The d20 engine has been in use since 2000. It's been stretched, it's been turned on it's head, it's been blown up and rebuilt. Part of Paizo's mission should be to move past that miserable statement. D20 fans have rated and compared classes for literally years. At this point there should be a clear science and if there isn't, then a central goal of the Advanced Class Guide should be to implement it, no merely present what appears at first blush to be pre-built gestalt classes
I think Paizo and in particular Bulhman do excellent, flavorful work, but c'mon let's move past hind behind these kinds of statements.
I won't lie, one of the reasons I love 13th Age is because they aren't hiding behind "art" to make a great game. Heck, even with my problems with DnD 4e and the direction DnD Next took, there is a "science" to what they are doing.
Part of the article touches on whether Paizo imagined they'd ever be the at top of the heap and on RPG.Net right now is an article asking if they, instead of WotC, would be better tenders to DnD.

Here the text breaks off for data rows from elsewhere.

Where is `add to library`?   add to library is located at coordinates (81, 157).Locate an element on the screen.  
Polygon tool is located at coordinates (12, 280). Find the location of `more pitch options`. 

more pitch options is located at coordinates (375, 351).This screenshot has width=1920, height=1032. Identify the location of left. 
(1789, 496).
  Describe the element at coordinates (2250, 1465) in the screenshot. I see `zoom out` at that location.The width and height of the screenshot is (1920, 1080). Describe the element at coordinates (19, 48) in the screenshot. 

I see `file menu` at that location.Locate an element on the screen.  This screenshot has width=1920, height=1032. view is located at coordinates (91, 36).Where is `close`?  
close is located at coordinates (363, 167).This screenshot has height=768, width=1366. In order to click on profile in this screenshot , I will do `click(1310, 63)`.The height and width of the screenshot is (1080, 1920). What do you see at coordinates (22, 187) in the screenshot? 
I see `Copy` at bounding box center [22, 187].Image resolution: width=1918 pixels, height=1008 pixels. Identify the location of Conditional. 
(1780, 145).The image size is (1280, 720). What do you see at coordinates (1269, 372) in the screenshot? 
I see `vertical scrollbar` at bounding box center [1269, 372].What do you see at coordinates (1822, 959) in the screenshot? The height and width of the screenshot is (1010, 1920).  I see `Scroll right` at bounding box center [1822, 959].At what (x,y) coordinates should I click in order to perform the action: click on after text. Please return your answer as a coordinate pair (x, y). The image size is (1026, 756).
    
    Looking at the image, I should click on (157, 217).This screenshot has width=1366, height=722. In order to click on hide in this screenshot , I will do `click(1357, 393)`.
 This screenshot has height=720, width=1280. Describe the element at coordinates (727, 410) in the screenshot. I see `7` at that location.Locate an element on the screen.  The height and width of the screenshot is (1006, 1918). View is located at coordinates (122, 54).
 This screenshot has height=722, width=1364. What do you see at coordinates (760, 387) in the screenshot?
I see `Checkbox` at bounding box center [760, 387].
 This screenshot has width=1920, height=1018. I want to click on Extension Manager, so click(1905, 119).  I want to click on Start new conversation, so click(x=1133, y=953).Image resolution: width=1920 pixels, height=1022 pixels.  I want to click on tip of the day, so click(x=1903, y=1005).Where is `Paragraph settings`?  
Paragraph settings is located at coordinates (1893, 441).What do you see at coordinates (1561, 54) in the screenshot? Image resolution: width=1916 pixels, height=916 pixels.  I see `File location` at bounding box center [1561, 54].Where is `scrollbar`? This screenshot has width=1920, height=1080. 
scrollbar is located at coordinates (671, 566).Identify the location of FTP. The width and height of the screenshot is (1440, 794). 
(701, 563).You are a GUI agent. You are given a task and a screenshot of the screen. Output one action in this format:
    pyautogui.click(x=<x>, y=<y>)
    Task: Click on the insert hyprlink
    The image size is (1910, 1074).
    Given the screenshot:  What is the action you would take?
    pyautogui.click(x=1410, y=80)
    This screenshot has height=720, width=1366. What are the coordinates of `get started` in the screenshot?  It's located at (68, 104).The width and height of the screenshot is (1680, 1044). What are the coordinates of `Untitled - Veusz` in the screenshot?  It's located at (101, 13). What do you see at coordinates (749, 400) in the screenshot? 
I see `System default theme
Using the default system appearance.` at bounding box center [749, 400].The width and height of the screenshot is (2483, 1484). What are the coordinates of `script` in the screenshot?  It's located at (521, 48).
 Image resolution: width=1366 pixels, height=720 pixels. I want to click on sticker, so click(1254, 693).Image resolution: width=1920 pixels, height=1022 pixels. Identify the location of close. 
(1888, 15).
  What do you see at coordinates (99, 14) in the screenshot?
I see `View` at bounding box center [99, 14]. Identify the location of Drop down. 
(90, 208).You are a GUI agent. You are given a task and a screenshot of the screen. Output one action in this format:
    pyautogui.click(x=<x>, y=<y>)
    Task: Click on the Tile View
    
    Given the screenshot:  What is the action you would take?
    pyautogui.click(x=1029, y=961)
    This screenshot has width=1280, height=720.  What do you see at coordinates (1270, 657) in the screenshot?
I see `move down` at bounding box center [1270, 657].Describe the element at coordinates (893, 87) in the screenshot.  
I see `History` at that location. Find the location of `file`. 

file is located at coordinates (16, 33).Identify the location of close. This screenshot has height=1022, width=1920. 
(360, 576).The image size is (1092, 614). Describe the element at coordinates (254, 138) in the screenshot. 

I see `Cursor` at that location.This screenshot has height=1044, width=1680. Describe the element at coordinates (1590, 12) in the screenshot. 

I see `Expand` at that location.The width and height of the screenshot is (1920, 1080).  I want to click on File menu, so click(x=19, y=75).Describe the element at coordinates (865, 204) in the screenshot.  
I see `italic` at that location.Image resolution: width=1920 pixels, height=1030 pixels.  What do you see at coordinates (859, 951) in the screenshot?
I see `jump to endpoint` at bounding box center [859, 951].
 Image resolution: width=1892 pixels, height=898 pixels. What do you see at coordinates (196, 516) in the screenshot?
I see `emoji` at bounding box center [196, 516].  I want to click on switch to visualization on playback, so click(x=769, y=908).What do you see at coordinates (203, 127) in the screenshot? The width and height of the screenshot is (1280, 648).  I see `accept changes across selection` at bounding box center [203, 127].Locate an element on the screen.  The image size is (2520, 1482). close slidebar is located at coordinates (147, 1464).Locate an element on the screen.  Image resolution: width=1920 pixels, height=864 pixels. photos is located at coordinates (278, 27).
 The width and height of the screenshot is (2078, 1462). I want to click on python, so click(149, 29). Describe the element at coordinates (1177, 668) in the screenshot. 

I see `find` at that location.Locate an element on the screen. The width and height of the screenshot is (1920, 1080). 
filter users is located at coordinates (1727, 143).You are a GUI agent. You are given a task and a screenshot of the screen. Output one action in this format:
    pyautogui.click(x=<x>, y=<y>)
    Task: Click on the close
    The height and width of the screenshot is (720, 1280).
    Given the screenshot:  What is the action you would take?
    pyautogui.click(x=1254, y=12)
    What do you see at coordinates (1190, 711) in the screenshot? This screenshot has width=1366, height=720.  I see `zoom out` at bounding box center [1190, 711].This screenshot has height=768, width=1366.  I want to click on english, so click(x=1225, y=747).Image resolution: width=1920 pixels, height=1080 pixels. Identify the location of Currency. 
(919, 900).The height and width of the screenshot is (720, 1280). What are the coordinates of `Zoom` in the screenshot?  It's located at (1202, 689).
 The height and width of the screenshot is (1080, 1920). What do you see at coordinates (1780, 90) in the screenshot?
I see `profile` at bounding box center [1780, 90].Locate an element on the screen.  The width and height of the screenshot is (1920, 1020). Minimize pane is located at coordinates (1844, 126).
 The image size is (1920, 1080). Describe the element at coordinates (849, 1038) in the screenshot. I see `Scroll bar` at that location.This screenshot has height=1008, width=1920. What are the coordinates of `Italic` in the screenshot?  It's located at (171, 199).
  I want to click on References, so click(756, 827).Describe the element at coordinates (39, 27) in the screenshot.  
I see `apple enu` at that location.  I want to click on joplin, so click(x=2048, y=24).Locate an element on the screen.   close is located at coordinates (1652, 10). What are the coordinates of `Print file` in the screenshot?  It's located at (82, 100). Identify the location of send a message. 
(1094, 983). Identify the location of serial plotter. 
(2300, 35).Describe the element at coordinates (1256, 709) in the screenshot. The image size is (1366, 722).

Well, one, let's not pretend that Paizo has faced any competition from WotC in three years (and I don't think Paizo is pretending that). Make no mistake, DnD Next will be the leader in the RPG industry when it launches. As good a company as Paizo is, it's time to stop hiding behind DnD 3.75 and at the same time pretend their leading the industry. Make positive changes to the d20 engine and don't talk to us the same way WotC does. Innovate, even if it it is with an eye toward the DnD 3.5 and Pathfinder fan base.